Il documento non è affatto piaciuto a Belgrado: il presidente serbo Boris Tadic, in un secco commento, ha dichiarato che la risoluzione "aumenta le tensioni senza alcuna ragione". E intervenendo al summit del Processo di cooperazione del Sud Est Europa che ha riunito lo stesso giorno ad Istanbul i capi di stato di 13 paesi dell'area, ha invitato l'UE ha dire "chiaramente e senza scuse se è pronta ad accogliere nella sua ala l'intera regione [dei Balcani occidentali] e a contribuire concretamente al raggiungimento di questo obiettivo". Dopo il vertice UE-Balcani occidentali svoltosi il 2 giugno a Sarajevo, in cui Bruxelles ha ribadito che il futuro della regione è nell'UE "la Serbia si aspetta ora [...] che quel messaggio venga tradotto in azione", ha dichiarato Tadic nel suo intervento.
"L'indipendenza dichiarata unilateralmente è solo un altro tentativo di imporre una soluzione unilaterale e un simile risultato è insostenibile" ha dichiarato il presidente serbo ribadendo che Belgrado "non riconoscerà mai e in nessun caso, né esplicitamente, né implicitamente l'indipendenza autoproclamata del Kosovo". La Serbia ha ottenuto di recente l'avvio del processo di ratifica da parte dei 27 Paesi UE dell'Accordo di Stabilizzazione e Associazione, il primo passo formale per l'adesione, siglata mell'aprile 2008 ma da allora rimasta congelata a causa delle resistenze dell'Olanda che lamenta la insufficiente collaborazione delle autorità serbe con il Tribunale internazionale per l'ex Jugoslavia. La questione è l'avvio, da parte della Commissione Europea, della procedura per l'attribuzione alla Serbia dello status di Paese candidato all'adesione all'UE. E' in tale quadro che si discute se imporre o no alla Serbia il riconoscimento del Kosovo come condizione per l'adesione.

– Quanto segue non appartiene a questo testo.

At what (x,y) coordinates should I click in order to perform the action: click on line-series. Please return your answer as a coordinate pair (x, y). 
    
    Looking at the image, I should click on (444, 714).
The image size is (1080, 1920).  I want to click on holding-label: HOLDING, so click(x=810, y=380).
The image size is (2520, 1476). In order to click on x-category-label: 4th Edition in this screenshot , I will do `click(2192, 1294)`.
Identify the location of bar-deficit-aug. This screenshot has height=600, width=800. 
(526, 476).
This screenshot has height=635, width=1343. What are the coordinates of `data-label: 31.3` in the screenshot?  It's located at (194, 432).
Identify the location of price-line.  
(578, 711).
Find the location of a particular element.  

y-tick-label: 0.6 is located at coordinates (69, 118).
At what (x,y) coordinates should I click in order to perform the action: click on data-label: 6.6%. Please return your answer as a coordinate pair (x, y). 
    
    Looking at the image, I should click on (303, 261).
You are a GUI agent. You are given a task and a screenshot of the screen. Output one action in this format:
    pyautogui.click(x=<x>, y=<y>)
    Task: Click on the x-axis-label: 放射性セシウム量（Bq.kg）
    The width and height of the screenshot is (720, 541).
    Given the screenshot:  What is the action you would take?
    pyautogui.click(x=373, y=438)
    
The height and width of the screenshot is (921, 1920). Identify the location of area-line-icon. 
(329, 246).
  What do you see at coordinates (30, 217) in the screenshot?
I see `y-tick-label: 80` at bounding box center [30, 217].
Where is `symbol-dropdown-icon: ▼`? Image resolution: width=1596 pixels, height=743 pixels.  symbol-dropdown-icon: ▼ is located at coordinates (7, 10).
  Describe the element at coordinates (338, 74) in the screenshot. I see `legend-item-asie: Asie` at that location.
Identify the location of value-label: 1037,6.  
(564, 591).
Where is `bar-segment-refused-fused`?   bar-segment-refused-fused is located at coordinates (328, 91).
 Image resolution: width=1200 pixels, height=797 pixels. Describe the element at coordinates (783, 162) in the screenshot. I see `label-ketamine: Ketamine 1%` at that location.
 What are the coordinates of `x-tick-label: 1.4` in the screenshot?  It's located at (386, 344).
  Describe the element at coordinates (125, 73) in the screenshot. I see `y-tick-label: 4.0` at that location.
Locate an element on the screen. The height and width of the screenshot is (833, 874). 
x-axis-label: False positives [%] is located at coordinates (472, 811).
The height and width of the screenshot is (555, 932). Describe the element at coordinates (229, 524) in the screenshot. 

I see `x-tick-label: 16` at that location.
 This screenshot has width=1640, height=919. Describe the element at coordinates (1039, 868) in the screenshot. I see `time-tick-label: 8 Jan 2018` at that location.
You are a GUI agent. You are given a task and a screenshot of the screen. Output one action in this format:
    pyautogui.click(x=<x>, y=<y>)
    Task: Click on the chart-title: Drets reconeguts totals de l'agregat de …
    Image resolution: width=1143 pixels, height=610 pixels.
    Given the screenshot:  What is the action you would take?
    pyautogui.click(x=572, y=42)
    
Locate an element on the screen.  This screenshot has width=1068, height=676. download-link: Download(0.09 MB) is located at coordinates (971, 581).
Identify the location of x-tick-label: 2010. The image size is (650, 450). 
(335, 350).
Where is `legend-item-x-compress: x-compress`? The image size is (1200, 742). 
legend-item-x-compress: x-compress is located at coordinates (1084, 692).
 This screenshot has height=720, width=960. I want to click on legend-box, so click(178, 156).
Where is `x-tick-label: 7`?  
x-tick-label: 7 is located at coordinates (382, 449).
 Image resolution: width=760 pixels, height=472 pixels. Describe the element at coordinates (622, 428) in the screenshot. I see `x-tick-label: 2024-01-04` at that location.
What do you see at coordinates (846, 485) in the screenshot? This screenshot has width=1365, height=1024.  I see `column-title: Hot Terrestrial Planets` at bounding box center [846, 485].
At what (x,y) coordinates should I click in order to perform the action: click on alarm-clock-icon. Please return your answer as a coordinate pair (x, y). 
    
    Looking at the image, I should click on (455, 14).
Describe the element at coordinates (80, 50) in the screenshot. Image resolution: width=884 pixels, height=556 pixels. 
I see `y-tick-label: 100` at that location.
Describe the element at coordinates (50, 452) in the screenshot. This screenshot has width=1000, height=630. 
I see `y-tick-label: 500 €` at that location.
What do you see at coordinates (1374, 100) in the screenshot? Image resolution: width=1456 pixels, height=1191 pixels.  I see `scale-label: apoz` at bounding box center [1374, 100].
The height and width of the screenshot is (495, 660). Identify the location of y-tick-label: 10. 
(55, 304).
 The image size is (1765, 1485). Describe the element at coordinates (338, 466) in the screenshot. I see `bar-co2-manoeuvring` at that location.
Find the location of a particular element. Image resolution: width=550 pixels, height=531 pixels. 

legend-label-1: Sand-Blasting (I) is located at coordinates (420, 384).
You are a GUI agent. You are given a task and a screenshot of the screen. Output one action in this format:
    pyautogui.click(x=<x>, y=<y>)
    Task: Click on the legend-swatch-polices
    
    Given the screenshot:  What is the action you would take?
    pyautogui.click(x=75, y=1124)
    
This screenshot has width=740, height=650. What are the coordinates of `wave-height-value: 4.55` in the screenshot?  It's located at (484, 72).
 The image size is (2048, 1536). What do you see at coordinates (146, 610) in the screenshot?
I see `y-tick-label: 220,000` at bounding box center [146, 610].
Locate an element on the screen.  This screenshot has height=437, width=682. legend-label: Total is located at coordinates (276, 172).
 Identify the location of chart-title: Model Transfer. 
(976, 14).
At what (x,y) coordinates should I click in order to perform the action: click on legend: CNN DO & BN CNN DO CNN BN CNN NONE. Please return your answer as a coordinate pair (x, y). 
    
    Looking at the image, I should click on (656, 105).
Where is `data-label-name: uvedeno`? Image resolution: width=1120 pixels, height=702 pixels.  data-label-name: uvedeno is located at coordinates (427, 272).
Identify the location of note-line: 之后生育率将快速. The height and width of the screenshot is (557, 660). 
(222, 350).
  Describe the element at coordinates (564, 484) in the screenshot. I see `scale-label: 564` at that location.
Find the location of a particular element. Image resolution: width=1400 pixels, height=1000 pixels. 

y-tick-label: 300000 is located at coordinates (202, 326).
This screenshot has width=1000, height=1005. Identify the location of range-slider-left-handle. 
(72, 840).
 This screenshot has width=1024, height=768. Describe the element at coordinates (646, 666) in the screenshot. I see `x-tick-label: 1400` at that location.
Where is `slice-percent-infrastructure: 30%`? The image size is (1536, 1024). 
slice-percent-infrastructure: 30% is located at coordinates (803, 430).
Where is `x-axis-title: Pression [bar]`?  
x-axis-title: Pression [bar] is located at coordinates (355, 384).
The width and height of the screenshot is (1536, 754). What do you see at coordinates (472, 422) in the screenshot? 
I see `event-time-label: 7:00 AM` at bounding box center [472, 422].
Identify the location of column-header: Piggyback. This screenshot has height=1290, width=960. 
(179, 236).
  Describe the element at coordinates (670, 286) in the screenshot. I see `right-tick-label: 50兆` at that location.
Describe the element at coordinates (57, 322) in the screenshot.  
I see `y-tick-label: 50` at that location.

Lo stesso giorno della risoluzione approvata dalla Commissione Esteri del PE, l'Assemblea parlamentare del Consiglio d'Europa (organismo diverso e indipendente dall'UE che comprende 47 stati europei, 33 dei quali hanno riconosciuto l'indipendenza di Pristina) ha approvato una risoluzione in cui si afferma la necessità "di stabilire contatti operativi con le autorità del Kosovo al fine di rafforzare il suo ruolo nella provincia, pur mantenendo il suo status neutrale" circa l'indipendenza. "Nonostante le divisione sulla questione Kosovo" il documento raccomanda che gli Stati membri del Consiglio d'Europa "dovrebbero essere uniti nel sostenere un maggiore coinvolgimento dell'Organizzazione in Kosovo, nel bene di tutti i cittadini che vi vivono". Inoltre invita Belgrado e Pristina di adottare un "approccio flessibile per facilitare la partecipazione dei loro rappresentanti ai meetings internazionali, indipendentemente dalla questione dello status".
Intanto, mentre si torna a parlare di possibile partizione del Kosovo, un'ipotesi che nessuno sostiene ufficialmente ma che periodicamente compare all'orizzonte, si apprende che i negoziati sullo status del Kosovo tra Belgrado e Pristina potrebbero iniziare in settembre immediatamente dopo la decisione della Corte internazionale di giustizia dell'ONU, attesa per il 22 luglio, chiamata a decidere sulla legittimità della proclamazione di indipendenza alla luce del diritto internazionale. Questo almeno è quanto ha scritto il quotidiano serbo Blic sulla base di non meglio indicate "fonti ben informate". Il pronunciamento della Corte, chiesto e ottenuto dalla Serbia dopo una battaglia diplomatica all'ONU, ha solo valore consultivo, ma avrà un grande peso politico e diplomatico. Non a caso Ramush Haradinaj, leader dell'Alleanza democratica del Kosovo (ex premier ed ex imputato al Tribunale internazionale) ha invitato le forze politiche kosovare a elaborare una piattaforma comune in vista di possibili nuovi colloqui con Belgrado.